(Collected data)
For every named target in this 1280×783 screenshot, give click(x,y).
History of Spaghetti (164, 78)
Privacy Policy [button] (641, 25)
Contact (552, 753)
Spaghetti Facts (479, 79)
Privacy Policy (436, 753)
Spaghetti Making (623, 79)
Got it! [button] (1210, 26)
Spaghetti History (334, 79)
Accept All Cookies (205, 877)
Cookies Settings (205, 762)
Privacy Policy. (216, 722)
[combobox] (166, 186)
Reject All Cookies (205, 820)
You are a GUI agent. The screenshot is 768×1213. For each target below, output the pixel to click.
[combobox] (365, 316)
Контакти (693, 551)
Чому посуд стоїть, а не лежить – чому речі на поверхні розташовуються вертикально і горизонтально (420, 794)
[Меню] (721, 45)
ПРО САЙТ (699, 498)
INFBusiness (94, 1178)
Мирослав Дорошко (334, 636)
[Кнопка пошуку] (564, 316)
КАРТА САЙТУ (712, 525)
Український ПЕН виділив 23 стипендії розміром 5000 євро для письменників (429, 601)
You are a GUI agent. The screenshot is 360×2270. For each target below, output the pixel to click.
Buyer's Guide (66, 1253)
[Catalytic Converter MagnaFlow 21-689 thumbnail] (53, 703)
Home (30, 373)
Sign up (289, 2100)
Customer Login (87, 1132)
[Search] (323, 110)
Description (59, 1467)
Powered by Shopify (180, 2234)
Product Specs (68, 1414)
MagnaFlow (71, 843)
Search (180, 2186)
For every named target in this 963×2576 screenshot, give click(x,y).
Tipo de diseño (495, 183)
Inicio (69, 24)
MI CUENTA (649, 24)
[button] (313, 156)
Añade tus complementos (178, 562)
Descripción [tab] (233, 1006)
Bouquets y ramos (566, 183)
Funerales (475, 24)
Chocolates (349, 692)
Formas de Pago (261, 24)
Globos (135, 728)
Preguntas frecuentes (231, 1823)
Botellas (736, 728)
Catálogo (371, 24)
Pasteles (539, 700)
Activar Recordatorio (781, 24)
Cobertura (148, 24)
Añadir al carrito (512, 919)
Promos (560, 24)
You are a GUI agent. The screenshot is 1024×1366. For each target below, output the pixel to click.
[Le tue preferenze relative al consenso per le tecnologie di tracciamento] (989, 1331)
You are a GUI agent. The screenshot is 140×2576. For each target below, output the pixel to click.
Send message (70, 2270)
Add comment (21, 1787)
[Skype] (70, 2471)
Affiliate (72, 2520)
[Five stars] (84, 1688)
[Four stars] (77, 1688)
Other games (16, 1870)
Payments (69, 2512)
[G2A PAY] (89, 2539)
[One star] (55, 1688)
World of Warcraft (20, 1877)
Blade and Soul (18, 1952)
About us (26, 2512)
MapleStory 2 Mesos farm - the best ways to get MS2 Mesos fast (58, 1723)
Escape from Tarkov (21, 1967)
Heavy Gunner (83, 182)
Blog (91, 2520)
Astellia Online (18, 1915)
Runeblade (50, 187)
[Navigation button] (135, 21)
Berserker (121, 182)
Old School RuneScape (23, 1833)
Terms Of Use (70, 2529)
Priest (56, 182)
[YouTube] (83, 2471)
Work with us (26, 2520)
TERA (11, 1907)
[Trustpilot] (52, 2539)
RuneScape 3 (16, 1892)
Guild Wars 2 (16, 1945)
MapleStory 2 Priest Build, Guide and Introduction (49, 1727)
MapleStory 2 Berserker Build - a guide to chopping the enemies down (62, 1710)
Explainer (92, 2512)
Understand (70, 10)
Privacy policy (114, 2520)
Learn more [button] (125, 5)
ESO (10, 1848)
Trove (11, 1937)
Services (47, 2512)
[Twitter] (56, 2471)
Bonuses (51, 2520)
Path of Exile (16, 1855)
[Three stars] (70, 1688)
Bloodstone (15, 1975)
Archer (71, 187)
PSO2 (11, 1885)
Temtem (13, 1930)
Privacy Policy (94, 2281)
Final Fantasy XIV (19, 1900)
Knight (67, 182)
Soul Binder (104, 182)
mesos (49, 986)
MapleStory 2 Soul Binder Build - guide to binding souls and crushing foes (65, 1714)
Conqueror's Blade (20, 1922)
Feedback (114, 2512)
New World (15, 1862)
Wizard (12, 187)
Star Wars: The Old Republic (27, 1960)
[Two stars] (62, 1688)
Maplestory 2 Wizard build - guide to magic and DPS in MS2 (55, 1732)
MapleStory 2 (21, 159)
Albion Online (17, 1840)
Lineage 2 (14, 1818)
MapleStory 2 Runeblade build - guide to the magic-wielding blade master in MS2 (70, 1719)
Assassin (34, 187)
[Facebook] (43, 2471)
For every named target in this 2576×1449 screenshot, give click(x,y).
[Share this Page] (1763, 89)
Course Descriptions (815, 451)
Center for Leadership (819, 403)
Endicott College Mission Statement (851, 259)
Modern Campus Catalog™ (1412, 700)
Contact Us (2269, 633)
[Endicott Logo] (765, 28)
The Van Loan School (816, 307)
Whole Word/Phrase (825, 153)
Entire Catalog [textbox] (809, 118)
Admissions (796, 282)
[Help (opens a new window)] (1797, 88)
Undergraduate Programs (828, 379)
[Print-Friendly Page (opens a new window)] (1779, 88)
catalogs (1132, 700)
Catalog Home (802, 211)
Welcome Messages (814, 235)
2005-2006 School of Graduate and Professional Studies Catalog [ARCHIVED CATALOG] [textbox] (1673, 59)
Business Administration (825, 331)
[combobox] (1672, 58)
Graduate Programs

(YOUR OBJECTIVE) Please give back only the lines between the first line of the entries and the line with "[combobox] (166, 186)", both ends included, word for word.

(EXERCISE RESULT)
For every named target in this 1280×783 screenshot, give click(x,y).
History of Spaghetti (164, 78)
Privacy Policy [button] (641, 25)
Contact (552, 753)
Spaghetti Facts (479, 79)
Privacy Policy (436, 753)
Spaghetti Making (623, 79)
Got it! [button] (1210, 26)
Spaghetti History (334, 79)
Accept All Cookies (205, 877)
Cookies Settings (205, 762)
Privacy Policy. (216, 722)
[combobox] (166, 186)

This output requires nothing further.